--- start Page extract ---
On Wed, 29 Mar 2017 12:44:42 -0400
Vinnie Falco via Boost <boost_at_[hidden]> wrote:

> On Wed, Mar 29, 2017 at 12:32 PM, Lee Clagett via Boost
> <boost_at_[hidden]> wrote:
> > Read this [paper on crash-consistent applications][0]
> > ...
> > [0]https://www.usenix.org/system/files/conference/osdi14/osdi14-paper-pillai.pdf
>
> This is quite helpful, thank you! I think this paragraph is relevant
> to my use-case?
>
> "Current file systems do not provide atomic multi-block appends;
> appends can be broken down into multiple operations. However, most
> file systems seemingly guarantee that some prefix of the data written
> (e.g., the first 10 blocks of a larger append) will be appended
> atomically"
>
> It sounds to me like I have this case covered with the "partial write"
> failure mode of fail_file. Or is there another case I missed?
--- end Page extract ---
--- start Data extract ---
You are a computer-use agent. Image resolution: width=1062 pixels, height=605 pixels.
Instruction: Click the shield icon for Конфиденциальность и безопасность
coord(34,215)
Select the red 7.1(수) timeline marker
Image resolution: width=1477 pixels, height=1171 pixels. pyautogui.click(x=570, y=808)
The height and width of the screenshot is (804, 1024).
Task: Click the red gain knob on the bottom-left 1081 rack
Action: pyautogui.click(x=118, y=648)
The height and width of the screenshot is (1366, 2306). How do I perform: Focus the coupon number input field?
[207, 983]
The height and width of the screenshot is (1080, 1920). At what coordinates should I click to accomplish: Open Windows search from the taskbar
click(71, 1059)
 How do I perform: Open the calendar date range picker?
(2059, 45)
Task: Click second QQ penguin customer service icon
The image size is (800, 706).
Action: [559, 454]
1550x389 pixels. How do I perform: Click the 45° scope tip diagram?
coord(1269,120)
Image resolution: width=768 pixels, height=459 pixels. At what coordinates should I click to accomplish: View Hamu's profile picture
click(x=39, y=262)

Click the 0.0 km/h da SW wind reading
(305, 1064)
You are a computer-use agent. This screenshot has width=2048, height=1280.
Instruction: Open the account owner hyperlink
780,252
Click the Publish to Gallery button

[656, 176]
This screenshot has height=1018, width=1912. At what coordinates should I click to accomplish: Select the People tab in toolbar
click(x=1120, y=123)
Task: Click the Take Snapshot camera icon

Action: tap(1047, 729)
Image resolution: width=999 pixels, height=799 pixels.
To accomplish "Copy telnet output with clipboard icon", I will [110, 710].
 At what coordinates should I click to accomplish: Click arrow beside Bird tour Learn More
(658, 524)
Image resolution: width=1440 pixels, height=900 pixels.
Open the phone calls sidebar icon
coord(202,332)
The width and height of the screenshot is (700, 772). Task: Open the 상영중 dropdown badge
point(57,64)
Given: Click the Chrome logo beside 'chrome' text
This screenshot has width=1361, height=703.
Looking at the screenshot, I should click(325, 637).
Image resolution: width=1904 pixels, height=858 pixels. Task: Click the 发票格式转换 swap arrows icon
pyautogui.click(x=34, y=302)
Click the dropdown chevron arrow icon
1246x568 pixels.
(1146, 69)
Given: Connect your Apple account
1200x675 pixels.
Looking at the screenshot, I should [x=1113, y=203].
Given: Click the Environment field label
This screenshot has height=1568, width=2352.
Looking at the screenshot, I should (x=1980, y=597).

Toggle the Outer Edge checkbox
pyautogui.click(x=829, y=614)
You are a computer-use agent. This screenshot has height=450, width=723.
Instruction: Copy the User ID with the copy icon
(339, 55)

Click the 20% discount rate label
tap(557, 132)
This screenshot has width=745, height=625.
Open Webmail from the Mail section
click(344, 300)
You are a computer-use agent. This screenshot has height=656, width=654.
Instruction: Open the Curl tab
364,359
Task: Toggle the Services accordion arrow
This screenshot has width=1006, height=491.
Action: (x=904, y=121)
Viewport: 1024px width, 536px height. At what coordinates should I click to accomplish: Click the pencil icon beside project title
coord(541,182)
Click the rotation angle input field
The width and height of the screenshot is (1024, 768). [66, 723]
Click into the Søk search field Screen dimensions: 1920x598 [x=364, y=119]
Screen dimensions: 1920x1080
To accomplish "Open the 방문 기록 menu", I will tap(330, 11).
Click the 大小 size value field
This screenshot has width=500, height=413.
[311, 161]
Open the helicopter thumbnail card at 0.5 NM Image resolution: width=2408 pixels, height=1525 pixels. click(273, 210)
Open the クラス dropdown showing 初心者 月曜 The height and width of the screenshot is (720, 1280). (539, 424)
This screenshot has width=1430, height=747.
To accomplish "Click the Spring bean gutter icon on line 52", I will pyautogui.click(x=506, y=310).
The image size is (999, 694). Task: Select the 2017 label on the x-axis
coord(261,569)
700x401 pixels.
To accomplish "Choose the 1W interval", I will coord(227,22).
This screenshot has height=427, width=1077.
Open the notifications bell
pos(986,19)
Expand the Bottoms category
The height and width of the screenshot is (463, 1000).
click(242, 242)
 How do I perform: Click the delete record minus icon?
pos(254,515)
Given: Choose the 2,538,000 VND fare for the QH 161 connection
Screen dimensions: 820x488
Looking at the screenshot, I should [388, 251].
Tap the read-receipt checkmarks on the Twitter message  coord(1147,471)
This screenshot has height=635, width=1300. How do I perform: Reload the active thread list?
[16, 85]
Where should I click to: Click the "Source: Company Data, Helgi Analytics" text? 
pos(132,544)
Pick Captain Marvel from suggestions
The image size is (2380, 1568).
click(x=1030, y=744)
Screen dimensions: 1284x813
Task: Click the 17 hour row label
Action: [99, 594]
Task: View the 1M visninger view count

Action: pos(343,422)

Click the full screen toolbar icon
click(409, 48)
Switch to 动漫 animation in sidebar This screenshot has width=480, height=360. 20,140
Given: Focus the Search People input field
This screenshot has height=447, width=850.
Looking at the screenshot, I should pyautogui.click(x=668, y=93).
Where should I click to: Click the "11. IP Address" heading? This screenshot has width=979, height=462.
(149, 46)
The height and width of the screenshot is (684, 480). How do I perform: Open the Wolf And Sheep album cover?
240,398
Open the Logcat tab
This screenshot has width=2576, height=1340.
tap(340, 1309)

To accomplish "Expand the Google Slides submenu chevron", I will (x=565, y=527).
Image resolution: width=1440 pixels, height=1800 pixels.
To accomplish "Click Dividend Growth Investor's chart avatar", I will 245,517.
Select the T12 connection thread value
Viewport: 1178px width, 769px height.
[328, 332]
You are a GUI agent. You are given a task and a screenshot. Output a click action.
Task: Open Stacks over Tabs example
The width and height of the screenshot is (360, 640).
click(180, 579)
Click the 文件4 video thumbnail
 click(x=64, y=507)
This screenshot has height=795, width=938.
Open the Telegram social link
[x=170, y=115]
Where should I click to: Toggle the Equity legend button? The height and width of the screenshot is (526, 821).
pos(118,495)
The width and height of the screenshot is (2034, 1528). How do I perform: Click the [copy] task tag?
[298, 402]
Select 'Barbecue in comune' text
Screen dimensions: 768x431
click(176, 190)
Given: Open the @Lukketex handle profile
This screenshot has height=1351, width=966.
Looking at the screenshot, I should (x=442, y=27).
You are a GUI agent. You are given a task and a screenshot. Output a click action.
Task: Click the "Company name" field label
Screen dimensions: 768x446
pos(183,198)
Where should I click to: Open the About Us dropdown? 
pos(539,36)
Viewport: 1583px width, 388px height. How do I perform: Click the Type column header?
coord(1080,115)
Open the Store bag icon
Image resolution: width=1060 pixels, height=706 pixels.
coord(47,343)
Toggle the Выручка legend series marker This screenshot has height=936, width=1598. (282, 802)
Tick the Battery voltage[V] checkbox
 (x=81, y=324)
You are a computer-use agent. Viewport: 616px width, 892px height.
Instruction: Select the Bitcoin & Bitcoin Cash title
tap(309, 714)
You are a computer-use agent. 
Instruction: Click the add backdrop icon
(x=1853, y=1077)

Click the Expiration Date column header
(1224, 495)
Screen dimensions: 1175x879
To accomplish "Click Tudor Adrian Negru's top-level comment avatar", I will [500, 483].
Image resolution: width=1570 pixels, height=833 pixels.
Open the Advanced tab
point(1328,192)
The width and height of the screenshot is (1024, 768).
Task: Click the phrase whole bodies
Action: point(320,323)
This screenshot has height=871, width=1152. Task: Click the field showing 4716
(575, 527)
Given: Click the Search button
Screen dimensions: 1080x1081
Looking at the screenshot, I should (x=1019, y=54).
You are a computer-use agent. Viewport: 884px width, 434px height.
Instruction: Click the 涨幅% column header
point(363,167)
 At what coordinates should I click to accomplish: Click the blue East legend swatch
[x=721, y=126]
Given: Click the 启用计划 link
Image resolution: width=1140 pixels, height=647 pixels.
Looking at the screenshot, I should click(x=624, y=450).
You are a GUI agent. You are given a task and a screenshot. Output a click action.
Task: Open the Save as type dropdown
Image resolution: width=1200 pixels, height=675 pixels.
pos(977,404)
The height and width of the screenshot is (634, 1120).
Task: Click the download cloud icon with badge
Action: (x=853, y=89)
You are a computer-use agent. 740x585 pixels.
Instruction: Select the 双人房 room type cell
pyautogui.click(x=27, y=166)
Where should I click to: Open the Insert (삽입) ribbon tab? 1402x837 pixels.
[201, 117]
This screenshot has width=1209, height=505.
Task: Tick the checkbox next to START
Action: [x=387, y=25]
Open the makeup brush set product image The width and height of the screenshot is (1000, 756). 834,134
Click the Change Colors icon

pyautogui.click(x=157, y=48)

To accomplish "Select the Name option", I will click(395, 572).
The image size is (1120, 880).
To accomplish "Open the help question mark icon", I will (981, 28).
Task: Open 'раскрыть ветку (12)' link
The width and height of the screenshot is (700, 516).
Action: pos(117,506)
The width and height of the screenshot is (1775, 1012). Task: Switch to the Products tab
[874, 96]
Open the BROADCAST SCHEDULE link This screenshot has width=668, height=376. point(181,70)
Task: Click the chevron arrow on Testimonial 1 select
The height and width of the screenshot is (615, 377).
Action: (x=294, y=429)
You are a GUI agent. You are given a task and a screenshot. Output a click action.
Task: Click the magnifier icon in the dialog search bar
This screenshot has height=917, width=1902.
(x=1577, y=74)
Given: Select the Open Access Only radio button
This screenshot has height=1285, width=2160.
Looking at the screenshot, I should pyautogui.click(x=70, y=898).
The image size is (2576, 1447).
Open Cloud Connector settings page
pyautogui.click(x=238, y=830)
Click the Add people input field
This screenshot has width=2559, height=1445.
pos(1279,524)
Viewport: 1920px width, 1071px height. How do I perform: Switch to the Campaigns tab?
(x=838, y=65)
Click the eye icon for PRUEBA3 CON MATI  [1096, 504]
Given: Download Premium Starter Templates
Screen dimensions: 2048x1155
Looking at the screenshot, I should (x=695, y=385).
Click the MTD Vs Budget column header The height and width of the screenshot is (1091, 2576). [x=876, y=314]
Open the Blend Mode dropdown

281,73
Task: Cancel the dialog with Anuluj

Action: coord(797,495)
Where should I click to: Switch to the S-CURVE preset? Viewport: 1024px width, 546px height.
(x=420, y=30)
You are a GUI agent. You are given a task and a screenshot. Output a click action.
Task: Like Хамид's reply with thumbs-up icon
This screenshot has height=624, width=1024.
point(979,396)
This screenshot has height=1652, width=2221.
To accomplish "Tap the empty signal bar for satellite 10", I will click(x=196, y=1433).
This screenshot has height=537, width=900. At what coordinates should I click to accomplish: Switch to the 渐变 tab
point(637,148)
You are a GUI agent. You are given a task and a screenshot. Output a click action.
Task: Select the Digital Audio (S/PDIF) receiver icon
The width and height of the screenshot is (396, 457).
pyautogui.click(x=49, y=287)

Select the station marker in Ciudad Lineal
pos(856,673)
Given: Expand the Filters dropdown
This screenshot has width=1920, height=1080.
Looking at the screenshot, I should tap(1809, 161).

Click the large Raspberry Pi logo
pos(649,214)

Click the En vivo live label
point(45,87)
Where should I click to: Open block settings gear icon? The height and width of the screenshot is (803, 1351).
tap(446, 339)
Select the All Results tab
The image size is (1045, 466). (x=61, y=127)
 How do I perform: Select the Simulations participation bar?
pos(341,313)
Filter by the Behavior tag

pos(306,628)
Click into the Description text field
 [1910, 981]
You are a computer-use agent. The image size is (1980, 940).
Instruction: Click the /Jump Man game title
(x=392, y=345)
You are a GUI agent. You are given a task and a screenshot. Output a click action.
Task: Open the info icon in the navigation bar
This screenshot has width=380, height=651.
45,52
--- end Data extract ---
### Set of tasks
• A. Reproduce verbatim the lines of the entries beginning with the line that contains "This screenshot has height=795, width=938." and continuing through the line that contains "Toggle the Выручка".
• B. Continue the mailing-list message about atomic appends and crash-consistent file writing, beginning immediately after its final line.

### Replies
• A.
This screenshot has height=795, width=938.
Open the Telegram social link
[x=170, y=115]
Where should I click to: Toggle the Equity legend button? The height and width of the screenshot is (526, 821).
pos(118,495)
The width and height of the screenshot is (2034, 1528). How do I perform: Click the [copy] task tag?
[298, 402]
Select 'Barbecue in comune' text
Screen dimensions: 768x431
click(176, 190)
Given: Open the @Lukketex handle profile
This screenshot has height=1351, width=966.
Looking at the screenshot, I should (x=442, y=27).
You are a GUI agent. You are given a task and a screenshot. Output a click action.
Task: Click the "Company name" field label
Screen dimensions: 768x446
pos(183,198)
Where should I click to: Open the About Us dropdown? 
pos(539,36)
Viewport: 1583px width, 388px height. How do I perform: Click the Type column header?
coord(1080,115)
Open the Store bag icon
Image resolution: width=1060 pixels, height=706 pixels.
coord(47,343)
Toggle the Выручка legend series marker This screenshot has height=936, width=1598. (282, 802)

• B.
>

This portion was worded poorly by the authors. If you look at table 1,
a single block append doesn't work when the filesystem is **not** doing
metadata journaling. Its inconceivable that multi-block appends would
appear atomically for these configurations. Their intent was to point
out that filesystem configurations achieving single block atomic append
could actually do up to 10 blocks atomically.

And the partial write failure test case does not cover what I am
talking about. A filesystem is allowed to write the control structures
before writing the data, and still meet your constraints for fsync. So
the pointer to the sector has been stored but the data at that sector
was never written.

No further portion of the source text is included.